Collected data entries
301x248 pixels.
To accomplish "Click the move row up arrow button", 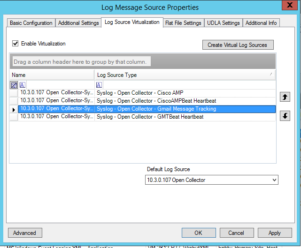I will [285, 97].
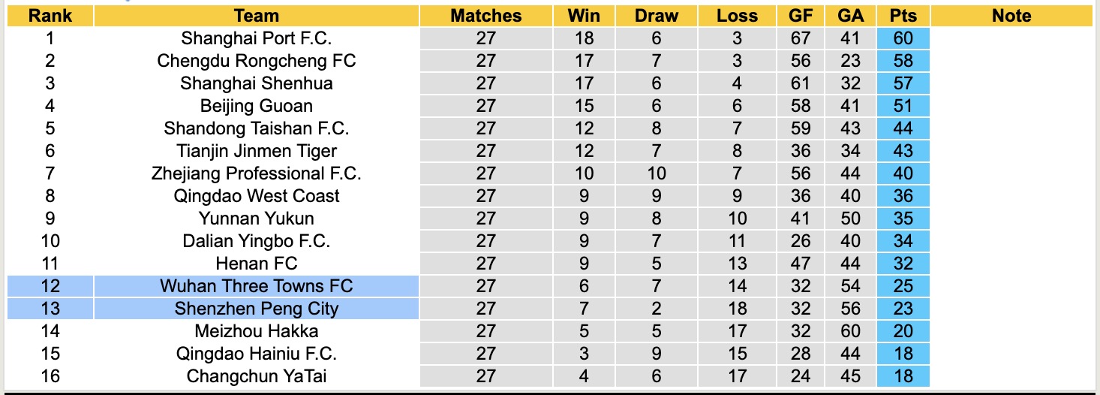Image resolution: width=1100 pixels, height=395 pixels.
Task: Click the Note column header
Action: coord(1011,16)
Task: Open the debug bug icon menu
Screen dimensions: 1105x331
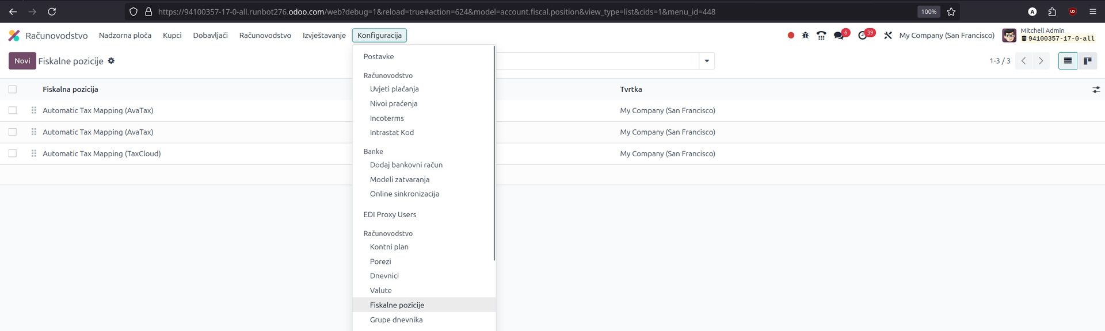Action: [x=805, y=36]
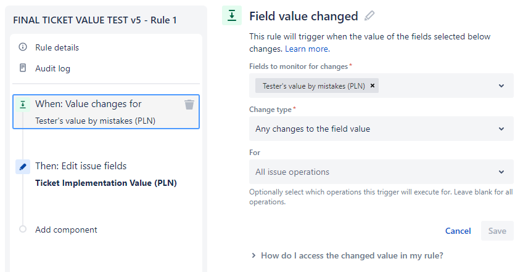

• [PROMPT] Quote exactly, and nothing besides, the lines from the one with "Task: Open the debug bug icon menu" through the end of the records above; include both ends and omit the pictures.

• [ANSWER TO THIS EXERCISE]
Task: Open the debug bug icon menu
Screen dimensions: 1105x331
Action: [x=805, y=36]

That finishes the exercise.